Gulf Copper’s Port Arthur facility earlier this year completed a unique 10-month project to build the three massive buoys for SOFEC, buoys which will be used to offload liquid product such as diesel or gasoline in places lacking deepwater ports.
In total Gulf Copper received two separate contracts to build a total of five CALM buoys (3 and 2), for SOFEC. The order is of particular interest from the yard’s view as they are a new line of business for the company.
The massive buoys pictured here are Catenary Anchor Leg Mooring System, or CALM buoys, and SOFEC is a global leader in the supply of CALM and SALM terminals globally. Each unit weighs in at 230-260 tons (depending on the number of heads) and the floating hull of the buoy is tethered to the ocean floor offshore of a storage or processing facility.
“SOFEC Inc. has manufactured and delivered a total of 44 CALM buoys to date,” said Claude Signori, Project Manager, SOFEC, when Marine Technology Reporter checked in with him last month. “These have been delivered and installed evenly between Latin America, the Middle East and South East Asia. The demand for CALM buoys has been fairly steady since the early 80s and is expected to remain steady for the foreseeable future. 
Prior to the arrival of the offshore terminal, vessels were obliged to moor to Jetties in a harbor/port.  This would mean the construction of Jetties, the addition of transfer hoses or mechanical loading arms and in most cases the expensive dredging and upkeep of channels to accept the medium to very large vessels used for the transport of liquid hydrocarbons.”

The CALM Buoy
CALM refers to Catenary Anchor Leg Mooring, and the CALM Buoy is a floating hull with a rotating head to which vessels can moor. The CALM buoy falls under the category of a Single Point Mooring (SPM) typically with a turntable positioned above the geostationary hull mounted on a roller bearing. Flexible large bore rubber hoses are used to connect the subsea pipeline to the hull. Similar floating hoses are employed when connecting the buoy to a tanker prior to transferring liquid hydrocarbons. Central to the main bearing is a product swivel which allows fluid to transfer between the geostationary hull and rotating turntable while the moored vessel weathervanes. The primary benefit of a CALM Buoy over a SALM Buoy is ease of maintenance. The mechanical U-Joints of a SALM are removed, and the fluid swivel is located above the water surface.

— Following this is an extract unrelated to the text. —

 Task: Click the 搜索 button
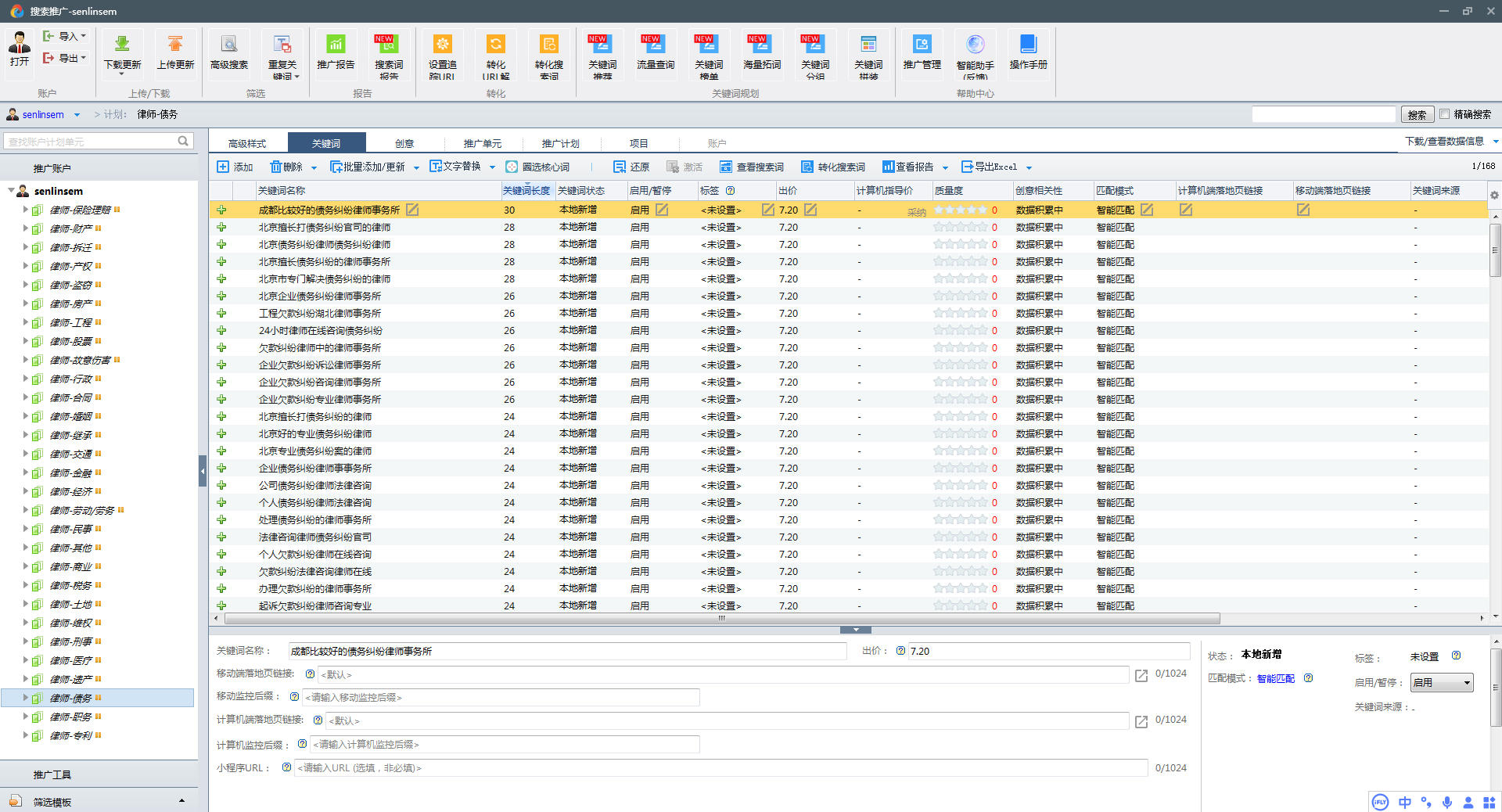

The vast majority of Marine Terminals installed since the mid 1990s have been CALM Buoys because of these design improvements.
While the technology is proven and accepted, demand can be tricky to gauge, according to Signori. “We have seen various increases and decreases that are very difficult to predict.  These marine terminals are not market followers since delivery from concept can be 24 months or more.  What we do see is a high demand for new refineries and power plants in remote regions where ports are not part of the local infrastructure.  It is much less costly to develop a system using a marine terminal than building a new port or harbor.”
One advantage of the CALM buoy for the operators is the ability to locate these terminals offshore in a suitable depth of water with an easy installation of the buoy connected to shore to via a pipeline.  Another advantage, the environmental signature of an offshore installation is considerably less than a shore side terminal.  These two factors, coupled with an expected operating life of 30 plus years will continue to drive the future market, according to Signori. “Also, as developing countries rely on importation of crude or refined product, we continue to see an increase in demand.  For instance, as India invests in relative remote areas with refineries for their internal needs, the supply of marine terminals to import the feedstock has increased.  The same will be true of power plants that rely on liquid hydrocarbons for operation.” 
The project was a first for Gulf Copper, and according to Eric Callarman, Gulf Copper & Manufacturing Corp., it presented its fair share of challenges along the way. But he credits SOFEC, their technical expertise, experience and willing to partner to resolve issues as they arose as helping the yard to build its best practices even further.
According to Callarman, challenges started with the schedule which demanded a 10-month production deadline. In addition, it was the biggest fabrication project to date for the Port Arthur facility, and construction far exceeded simple fabrication, involving electrical, mechanical, critical machining and FAT testing. “With the help of our client, we raised our level of quality to meet project requirements. We actually look forward to utilizing this new level of quality on projects moving forward.” For example, “We originally thought that the fabrication of the CALM Buoys was going to be the most difficult and time consuming portion of the project but as we started the mechanical and integration portion of this project, we quickly learned that this was actually the most difficult and time consuming.” The final challenge is one familiar to most any ship construction facility on every continent: the location and hiring of qualified craftsman to execute the contract. In total Gulf Copper added 50 positions for this project alone. But by the account of the client, all challenges were met.
“SOFEC is very pleased with Gulf Copper’s performance,” said Signori. “The quality is very good, and financial performance solid.  Some of the mentioned challenges appeared in the form of schedule challenges, but these were overcome with hard work and more than a couple long days.  Nonetheless, the project met both the Owner and SOFEC expectations.
“We were interested in contracting this work on the Texas Gulf Coast,” Signori said. “We were sure the proximity of SOFEC in Houston to a Gulf Coast fabricator would provide an advantage.  And given that the local fabrication would support the end user with regards to transportation and importation obligations at the final destination, it was an easy decision to try to work locally.  The difficulty would be to choose the right partner.”
Two additional CALM buoys are currently being fabrication at Gulf Copper and will be delivered in December 2013.  “There is every reason to believe we will work with Gulf Copper on more projects in the future,” Signori concluded.
 

(As published in the September 2013 edition of Marine Technologies - www.seadiscovery.com)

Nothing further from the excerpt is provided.